What is expected ->
Using the listing below, count every line that contains the word "size"; respond with the count alone.

Start of Data to examine

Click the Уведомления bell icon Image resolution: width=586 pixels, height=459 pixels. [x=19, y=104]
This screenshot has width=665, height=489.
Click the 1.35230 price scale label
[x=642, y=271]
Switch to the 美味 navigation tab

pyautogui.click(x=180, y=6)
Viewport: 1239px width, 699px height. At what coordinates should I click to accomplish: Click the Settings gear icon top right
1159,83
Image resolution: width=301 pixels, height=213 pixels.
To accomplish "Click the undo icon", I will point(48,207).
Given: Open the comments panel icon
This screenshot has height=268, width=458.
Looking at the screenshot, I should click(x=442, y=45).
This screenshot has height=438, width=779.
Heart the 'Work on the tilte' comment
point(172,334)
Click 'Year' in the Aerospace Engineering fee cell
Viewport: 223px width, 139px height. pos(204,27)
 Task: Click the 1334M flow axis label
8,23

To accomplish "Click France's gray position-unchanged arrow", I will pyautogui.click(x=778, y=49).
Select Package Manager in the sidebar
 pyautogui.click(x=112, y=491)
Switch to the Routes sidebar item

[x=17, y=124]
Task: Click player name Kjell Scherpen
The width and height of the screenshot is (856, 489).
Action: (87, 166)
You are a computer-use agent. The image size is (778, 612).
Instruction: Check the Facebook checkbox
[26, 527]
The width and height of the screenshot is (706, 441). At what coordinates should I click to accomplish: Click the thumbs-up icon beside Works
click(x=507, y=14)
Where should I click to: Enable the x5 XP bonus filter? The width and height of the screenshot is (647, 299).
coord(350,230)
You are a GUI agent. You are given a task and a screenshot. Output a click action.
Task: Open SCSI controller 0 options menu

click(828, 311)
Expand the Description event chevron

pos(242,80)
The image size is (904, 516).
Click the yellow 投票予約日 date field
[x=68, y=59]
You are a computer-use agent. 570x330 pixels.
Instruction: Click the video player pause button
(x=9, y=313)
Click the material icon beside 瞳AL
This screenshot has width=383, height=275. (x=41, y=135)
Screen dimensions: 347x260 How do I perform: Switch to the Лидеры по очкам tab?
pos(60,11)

End of Data to examine

Result ->
2